INFORMATION GIVEN Start Marker

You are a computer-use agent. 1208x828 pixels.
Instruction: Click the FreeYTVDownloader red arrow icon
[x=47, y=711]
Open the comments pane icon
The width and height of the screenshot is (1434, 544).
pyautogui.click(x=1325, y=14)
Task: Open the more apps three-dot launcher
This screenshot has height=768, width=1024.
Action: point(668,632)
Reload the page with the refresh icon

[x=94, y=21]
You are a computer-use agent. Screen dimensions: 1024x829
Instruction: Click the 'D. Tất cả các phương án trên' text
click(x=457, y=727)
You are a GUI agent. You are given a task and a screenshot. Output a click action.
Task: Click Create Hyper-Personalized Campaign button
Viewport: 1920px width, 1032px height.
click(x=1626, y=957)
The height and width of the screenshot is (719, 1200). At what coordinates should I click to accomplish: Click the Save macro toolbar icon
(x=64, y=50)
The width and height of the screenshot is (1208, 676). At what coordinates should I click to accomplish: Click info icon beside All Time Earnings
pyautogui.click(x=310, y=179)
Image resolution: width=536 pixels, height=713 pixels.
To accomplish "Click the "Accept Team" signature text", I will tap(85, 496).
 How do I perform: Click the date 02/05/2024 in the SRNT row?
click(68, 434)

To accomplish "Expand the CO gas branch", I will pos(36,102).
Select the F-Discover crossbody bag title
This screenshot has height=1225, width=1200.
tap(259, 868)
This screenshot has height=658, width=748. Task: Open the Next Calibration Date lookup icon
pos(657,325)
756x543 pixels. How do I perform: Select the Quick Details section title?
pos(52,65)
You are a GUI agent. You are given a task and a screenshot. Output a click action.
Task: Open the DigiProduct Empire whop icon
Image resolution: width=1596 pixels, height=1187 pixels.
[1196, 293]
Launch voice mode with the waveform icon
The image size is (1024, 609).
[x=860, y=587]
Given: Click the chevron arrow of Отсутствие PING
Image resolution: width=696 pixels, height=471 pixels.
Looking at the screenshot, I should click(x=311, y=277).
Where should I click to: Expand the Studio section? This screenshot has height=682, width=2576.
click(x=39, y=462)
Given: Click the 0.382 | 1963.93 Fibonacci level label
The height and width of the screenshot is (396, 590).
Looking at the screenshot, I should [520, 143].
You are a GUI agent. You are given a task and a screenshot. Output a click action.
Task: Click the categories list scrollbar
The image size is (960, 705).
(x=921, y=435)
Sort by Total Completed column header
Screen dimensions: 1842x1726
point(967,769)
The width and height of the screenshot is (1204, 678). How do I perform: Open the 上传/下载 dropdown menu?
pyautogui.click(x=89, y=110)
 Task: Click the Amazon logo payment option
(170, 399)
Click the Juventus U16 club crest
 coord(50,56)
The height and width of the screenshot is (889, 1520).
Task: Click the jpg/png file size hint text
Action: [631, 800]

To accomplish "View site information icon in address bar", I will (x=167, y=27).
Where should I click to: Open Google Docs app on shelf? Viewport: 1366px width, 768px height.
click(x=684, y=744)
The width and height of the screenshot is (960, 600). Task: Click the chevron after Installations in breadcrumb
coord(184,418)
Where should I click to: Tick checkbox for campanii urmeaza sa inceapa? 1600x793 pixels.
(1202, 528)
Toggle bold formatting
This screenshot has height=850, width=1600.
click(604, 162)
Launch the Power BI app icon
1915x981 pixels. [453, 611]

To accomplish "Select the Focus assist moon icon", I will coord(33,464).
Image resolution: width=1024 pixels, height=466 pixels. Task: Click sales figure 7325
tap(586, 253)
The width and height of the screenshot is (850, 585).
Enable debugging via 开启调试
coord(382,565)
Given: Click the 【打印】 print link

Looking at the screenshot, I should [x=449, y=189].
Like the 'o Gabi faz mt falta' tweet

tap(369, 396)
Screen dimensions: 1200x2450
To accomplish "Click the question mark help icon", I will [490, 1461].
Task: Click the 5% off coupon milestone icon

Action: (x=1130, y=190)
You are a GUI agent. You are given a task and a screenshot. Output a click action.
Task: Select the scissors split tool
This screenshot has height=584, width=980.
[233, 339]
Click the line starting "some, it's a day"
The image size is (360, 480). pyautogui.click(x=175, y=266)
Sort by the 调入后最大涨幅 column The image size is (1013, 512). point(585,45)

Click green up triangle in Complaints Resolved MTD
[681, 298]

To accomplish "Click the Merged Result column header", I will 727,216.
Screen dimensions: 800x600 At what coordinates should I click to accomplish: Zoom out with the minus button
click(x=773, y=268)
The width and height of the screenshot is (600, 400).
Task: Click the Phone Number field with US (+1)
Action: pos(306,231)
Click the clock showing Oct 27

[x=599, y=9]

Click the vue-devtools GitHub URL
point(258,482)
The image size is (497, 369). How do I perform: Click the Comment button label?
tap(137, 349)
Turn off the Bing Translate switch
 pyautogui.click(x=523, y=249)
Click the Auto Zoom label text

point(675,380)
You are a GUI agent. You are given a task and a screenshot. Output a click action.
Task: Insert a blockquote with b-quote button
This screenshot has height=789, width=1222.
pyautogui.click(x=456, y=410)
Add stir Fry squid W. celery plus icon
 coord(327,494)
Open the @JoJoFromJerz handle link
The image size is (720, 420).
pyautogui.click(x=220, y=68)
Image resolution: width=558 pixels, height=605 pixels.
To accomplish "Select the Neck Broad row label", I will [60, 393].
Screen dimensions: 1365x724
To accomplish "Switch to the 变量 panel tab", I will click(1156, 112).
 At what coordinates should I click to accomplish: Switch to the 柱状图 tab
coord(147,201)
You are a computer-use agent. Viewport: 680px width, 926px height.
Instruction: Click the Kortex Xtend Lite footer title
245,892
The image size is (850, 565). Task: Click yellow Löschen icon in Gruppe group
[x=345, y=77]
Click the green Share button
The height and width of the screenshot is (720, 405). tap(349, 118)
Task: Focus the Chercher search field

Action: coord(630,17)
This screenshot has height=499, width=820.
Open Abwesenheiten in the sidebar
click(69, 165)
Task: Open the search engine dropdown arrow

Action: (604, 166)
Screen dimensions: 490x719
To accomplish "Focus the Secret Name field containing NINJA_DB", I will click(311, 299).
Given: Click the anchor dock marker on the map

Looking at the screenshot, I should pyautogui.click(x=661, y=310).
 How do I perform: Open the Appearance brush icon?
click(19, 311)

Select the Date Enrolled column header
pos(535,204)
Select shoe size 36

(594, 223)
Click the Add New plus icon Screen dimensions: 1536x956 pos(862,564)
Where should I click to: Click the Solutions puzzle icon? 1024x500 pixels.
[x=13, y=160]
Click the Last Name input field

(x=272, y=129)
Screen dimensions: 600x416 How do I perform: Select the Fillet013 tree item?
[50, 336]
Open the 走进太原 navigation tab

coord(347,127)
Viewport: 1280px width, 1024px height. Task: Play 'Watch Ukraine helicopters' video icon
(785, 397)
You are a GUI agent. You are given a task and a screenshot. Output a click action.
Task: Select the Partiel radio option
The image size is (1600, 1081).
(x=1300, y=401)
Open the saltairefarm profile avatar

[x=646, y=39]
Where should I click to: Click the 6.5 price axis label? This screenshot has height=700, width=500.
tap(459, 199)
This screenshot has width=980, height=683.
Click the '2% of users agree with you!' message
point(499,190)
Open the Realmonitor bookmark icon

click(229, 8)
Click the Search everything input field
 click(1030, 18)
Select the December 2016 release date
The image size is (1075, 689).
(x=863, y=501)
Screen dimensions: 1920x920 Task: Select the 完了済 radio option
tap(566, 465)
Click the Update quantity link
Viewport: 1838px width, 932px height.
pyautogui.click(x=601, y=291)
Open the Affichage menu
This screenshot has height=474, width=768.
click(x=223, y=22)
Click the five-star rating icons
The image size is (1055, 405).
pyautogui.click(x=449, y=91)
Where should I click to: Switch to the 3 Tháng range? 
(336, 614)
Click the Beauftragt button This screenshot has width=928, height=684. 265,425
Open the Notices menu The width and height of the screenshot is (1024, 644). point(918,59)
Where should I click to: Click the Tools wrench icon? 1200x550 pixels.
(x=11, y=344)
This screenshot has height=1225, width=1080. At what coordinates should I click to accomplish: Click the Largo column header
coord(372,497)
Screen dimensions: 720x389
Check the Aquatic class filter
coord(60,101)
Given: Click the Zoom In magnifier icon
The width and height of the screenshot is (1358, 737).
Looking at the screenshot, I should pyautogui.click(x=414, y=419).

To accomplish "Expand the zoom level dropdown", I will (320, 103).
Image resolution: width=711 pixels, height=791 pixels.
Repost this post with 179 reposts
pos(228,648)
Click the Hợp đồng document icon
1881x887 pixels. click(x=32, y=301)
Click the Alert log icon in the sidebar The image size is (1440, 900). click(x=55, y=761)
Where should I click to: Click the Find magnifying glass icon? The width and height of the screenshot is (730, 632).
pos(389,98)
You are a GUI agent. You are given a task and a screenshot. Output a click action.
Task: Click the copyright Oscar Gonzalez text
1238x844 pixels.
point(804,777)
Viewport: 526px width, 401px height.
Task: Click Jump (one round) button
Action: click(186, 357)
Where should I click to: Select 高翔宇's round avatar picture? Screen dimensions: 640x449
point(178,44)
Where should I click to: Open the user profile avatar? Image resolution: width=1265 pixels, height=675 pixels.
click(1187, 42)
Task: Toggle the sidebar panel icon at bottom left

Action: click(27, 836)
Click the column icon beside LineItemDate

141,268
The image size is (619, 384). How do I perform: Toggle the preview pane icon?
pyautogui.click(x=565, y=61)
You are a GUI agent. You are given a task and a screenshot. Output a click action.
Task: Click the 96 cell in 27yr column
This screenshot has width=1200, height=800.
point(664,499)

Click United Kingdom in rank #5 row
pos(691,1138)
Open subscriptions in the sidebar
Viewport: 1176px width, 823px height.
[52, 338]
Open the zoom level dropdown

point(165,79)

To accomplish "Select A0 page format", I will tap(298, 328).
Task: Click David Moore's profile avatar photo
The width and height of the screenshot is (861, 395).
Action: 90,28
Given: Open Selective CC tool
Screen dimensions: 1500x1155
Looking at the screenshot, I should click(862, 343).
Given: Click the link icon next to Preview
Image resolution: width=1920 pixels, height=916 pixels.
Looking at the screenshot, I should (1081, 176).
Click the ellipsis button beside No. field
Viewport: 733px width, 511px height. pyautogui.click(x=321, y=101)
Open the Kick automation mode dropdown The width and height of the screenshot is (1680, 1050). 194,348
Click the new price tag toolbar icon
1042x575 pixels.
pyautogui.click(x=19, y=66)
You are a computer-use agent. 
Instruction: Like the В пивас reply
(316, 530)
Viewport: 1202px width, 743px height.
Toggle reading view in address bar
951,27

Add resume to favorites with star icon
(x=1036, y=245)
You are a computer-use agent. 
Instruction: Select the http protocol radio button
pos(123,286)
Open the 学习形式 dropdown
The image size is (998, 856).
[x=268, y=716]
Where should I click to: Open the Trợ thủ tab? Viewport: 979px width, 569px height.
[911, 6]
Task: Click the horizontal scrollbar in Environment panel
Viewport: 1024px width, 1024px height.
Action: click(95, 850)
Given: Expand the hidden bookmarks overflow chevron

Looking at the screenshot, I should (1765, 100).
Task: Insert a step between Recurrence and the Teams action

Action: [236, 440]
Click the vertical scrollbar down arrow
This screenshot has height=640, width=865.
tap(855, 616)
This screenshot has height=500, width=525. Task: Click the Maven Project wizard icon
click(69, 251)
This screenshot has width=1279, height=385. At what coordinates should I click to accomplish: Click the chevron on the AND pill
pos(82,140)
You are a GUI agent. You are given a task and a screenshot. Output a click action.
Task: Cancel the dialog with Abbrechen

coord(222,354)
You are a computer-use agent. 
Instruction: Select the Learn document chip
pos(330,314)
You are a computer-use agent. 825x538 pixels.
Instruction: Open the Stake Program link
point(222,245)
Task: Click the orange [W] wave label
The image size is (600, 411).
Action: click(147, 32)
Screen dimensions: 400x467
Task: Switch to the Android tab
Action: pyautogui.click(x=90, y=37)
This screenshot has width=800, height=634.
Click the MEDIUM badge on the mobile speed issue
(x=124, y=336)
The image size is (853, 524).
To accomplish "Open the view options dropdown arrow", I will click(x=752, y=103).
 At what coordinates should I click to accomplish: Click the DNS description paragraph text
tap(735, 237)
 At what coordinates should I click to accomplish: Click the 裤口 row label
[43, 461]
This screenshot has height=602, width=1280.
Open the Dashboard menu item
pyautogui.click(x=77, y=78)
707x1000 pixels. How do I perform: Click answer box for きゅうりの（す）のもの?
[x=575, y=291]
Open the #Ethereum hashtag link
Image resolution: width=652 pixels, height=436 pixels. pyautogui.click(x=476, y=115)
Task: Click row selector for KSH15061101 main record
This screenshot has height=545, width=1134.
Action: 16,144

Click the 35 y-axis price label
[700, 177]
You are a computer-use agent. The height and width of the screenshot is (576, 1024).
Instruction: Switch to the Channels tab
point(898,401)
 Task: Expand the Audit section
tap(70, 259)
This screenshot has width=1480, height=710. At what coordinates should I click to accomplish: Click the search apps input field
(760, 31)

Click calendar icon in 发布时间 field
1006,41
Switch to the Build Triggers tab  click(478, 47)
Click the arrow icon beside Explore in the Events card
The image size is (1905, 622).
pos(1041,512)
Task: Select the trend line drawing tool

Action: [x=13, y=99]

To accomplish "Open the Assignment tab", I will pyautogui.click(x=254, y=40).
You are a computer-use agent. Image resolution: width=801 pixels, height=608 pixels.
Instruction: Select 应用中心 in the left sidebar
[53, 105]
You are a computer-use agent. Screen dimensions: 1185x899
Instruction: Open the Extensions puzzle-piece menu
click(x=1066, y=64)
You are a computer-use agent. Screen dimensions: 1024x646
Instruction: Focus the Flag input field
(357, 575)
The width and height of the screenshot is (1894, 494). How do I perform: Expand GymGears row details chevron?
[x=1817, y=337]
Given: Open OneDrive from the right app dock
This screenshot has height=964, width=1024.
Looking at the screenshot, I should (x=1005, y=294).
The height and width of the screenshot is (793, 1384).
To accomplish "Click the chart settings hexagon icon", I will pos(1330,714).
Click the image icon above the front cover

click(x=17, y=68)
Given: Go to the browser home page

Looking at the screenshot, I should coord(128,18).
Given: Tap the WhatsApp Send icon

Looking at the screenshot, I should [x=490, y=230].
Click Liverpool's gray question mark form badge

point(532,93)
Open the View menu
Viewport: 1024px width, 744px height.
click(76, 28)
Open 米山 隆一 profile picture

INFORMATION GIVEN End Marker

[WORK INSTRUCTIONS] Find the word "computer" in the listing and copy each line that contains it.

[RESULT FOR THIS EXERCISE]
You are a computer-use agent. 1208x828 pixels.
You are a computer-use agent. Screen dimensions: 1024x829
You are a computer-use agent. Viewport: 680px width, 926px height.
You are a computer-use agent. 
You are a computer-use agent. 
You are a computer-use agent. 
You are a computer-use agent. 825x538 pixels.
You are a computer-use agent. The height and width of the screenshot is (576, 1024).
You are a computer-use agent. Image resolution: width=801 pixels, height=608 pixels.
You are a computer-use agent. Screen dimensions: 1185x899
You are a computer-use agent. Screen dimensions: 1024x646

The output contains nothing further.